━━ DATA FOR THIS EXERCISE ━━

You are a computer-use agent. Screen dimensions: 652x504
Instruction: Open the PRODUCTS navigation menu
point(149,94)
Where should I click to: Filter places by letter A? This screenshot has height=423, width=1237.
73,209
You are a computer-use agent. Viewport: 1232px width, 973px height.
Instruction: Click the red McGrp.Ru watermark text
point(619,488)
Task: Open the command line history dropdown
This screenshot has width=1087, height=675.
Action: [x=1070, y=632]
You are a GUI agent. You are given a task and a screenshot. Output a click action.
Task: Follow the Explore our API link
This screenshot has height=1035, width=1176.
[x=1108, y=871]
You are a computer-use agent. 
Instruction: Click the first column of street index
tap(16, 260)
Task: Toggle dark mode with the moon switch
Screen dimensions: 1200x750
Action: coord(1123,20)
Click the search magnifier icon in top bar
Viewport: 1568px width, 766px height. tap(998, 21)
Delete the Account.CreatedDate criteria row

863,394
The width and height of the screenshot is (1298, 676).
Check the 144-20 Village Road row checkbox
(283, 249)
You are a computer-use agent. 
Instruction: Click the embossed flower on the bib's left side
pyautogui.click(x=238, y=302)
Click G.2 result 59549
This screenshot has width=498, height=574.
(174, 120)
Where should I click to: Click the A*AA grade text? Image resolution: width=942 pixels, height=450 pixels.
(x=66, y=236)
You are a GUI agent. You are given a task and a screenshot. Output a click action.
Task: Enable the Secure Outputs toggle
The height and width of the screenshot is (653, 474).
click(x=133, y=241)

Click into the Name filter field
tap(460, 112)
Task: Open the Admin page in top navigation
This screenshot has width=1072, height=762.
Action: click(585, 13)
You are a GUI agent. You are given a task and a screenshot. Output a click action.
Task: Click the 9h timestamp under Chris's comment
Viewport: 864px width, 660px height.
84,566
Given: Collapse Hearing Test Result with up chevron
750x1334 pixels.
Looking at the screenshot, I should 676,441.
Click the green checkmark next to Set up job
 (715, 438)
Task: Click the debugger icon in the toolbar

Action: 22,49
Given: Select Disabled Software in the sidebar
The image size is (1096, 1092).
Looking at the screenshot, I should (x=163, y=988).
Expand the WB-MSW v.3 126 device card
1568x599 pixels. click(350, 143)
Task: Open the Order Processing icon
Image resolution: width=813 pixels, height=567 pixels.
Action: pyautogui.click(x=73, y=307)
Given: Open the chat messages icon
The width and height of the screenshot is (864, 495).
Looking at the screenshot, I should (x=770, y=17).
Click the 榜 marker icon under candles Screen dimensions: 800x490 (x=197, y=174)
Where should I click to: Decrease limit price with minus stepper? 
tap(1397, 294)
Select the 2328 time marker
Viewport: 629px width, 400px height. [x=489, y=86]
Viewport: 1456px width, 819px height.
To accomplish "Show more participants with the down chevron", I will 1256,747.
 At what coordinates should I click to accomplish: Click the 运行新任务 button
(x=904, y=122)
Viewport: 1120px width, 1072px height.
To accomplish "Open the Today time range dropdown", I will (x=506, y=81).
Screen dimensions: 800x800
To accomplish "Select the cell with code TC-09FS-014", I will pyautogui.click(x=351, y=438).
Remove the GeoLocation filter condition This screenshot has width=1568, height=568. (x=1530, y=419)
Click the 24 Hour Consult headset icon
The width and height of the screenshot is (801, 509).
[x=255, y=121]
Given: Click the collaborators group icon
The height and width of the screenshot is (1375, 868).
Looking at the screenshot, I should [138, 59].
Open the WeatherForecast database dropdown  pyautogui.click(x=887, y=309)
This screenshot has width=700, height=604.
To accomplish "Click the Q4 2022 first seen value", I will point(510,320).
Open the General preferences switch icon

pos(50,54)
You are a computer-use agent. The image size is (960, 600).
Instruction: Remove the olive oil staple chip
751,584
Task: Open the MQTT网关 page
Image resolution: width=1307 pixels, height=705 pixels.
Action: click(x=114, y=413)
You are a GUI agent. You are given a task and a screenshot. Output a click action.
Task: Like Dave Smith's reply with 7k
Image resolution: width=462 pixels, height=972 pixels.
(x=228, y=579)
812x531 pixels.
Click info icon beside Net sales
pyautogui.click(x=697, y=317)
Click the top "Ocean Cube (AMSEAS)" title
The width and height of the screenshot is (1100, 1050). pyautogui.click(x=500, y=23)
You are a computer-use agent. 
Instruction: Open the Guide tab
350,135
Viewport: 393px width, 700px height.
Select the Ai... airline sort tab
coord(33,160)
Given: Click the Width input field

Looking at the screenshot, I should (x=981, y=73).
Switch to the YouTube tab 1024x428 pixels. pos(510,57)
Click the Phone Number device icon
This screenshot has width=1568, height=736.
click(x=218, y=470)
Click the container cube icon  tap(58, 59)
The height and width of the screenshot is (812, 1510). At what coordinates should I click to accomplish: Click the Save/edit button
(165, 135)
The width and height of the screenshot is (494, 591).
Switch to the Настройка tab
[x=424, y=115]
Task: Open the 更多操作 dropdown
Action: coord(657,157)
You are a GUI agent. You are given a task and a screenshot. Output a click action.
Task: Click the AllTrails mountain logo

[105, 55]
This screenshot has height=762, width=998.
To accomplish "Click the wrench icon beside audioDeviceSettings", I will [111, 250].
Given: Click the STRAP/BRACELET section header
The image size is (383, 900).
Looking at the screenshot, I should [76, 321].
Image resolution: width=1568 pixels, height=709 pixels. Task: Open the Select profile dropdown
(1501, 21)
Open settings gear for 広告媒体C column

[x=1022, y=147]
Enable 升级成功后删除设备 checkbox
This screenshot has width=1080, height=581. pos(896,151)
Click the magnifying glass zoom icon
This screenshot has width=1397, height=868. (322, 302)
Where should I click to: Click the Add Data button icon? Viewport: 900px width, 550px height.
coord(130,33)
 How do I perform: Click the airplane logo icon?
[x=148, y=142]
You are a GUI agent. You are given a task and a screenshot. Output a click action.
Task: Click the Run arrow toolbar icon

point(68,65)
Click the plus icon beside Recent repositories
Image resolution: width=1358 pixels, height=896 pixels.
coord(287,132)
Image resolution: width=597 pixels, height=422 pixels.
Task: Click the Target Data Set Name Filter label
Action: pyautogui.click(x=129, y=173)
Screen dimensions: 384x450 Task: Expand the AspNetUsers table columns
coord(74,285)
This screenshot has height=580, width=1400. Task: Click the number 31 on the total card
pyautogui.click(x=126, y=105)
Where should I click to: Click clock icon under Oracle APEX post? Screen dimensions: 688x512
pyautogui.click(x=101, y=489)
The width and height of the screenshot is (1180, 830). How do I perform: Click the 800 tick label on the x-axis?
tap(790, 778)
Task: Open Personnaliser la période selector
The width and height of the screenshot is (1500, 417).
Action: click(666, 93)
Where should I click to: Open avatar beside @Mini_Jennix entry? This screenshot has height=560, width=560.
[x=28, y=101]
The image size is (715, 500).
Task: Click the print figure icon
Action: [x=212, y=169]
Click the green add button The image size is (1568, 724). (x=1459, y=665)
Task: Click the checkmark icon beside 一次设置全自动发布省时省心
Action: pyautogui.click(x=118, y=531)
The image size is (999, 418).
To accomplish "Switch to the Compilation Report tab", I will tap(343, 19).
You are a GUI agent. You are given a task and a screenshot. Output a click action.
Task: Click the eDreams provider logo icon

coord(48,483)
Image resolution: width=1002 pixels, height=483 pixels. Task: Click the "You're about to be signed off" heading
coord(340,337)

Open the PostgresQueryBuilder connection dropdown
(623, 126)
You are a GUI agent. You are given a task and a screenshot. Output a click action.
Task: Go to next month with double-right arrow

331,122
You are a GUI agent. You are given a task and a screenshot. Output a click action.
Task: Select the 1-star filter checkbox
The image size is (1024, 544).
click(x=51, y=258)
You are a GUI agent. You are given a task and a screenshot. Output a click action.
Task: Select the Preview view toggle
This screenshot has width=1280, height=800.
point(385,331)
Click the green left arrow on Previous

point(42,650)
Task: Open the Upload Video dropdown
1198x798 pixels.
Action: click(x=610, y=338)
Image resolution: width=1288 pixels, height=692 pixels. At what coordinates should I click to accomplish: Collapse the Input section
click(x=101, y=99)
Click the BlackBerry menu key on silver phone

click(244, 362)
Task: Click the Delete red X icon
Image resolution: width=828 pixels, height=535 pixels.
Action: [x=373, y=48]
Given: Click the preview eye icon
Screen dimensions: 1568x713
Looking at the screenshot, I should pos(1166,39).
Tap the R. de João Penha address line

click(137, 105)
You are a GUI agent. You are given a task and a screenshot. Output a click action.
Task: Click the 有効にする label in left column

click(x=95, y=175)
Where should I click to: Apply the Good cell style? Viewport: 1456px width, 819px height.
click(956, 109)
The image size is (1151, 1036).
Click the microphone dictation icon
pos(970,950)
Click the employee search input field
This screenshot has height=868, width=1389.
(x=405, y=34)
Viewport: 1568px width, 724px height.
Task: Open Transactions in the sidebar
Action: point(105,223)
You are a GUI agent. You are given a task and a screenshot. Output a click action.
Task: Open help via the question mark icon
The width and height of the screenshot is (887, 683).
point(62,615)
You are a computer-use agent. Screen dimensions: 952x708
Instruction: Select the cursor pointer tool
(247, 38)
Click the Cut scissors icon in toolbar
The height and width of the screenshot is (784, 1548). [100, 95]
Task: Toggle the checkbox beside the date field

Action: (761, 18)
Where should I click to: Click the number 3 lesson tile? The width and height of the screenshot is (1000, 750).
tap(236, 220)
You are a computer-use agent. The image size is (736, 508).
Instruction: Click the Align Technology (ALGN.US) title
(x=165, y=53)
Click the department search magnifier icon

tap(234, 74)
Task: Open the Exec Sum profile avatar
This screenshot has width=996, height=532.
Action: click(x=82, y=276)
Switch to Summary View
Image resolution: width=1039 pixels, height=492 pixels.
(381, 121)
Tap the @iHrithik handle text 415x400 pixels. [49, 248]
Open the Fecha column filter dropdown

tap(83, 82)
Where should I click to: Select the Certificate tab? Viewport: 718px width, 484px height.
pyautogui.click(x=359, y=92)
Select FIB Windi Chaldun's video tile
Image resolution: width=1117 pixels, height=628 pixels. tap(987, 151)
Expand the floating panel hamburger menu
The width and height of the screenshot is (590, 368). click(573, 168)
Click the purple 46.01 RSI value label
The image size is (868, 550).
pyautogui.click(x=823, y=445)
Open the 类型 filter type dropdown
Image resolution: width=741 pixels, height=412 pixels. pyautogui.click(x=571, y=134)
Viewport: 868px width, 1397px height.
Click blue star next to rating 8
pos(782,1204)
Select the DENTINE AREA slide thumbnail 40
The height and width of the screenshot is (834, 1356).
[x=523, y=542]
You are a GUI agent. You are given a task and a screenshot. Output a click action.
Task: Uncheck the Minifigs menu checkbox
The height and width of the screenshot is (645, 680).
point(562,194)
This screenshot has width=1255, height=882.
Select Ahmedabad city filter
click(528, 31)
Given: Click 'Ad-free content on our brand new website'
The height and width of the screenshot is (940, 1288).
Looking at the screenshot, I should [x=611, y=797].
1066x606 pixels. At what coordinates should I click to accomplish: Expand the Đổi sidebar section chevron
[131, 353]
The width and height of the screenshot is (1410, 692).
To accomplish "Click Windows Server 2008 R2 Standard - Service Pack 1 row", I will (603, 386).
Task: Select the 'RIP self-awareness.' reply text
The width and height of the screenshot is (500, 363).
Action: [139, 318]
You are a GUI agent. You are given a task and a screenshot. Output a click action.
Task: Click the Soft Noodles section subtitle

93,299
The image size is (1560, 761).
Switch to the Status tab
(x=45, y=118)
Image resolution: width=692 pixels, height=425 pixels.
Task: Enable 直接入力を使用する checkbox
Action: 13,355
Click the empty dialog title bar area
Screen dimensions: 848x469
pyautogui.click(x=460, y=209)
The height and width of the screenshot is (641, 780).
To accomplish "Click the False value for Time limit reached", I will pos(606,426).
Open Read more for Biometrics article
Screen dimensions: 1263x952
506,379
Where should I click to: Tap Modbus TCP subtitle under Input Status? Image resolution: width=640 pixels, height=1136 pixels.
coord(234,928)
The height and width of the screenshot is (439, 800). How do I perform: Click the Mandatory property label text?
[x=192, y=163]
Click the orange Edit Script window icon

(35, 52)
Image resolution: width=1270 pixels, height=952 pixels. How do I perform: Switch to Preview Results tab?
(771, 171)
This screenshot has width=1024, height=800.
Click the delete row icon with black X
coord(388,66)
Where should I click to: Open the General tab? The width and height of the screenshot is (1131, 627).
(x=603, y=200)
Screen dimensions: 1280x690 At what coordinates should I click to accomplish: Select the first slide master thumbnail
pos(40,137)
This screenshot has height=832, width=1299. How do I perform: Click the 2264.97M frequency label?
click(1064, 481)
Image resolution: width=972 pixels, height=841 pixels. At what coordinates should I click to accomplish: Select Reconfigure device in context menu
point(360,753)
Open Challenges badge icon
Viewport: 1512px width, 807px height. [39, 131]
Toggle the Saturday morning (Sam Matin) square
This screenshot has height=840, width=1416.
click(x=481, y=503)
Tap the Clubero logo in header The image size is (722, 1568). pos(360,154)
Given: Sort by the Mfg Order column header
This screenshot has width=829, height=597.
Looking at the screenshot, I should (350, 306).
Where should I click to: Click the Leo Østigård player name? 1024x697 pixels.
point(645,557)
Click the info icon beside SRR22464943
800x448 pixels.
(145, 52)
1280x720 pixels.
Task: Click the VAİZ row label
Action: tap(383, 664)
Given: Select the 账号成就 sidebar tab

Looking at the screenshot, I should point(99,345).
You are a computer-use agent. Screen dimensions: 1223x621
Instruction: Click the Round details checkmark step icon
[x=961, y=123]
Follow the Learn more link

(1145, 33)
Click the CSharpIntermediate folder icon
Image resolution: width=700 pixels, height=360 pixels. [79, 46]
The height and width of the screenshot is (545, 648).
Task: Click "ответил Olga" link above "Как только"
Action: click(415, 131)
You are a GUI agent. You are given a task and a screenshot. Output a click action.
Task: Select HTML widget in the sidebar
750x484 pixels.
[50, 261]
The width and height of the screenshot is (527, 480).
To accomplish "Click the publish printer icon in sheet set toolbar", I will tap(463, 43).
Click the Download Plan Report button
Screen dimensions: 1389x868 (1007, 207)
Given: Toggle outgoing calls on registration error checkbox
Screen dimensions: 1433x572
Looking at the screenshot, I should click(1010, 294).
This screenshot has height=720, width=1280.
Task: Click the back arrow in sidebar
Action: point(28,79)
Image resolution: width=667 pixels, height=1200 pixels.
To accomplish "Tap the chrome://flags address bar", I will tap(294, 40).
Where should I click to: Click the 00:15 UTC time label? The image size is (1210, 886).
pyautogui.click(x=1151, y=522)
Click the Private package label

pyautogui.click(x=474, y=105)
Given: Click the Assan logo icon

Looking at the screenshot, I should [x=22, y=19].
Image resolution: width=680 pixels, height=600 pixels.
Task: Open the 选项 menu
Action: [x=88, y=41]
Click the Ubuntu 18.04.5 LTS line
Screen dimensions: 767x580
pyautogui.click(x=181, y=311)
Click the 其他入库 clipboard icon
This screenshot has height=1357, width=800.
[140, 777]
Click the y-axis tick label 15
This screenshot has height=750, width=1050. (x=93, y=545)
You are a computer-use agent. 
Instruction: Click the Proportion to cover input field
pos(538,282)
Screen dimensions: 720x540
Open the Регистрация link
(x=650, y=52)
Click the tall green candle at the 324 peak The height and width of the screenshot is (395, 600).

━━━

* **ACTION ITEM**
Once you have checked each line above for the string "page", state how many lines contain it and add nothing more.

* **OUTPUT FOR THIS TASK**
2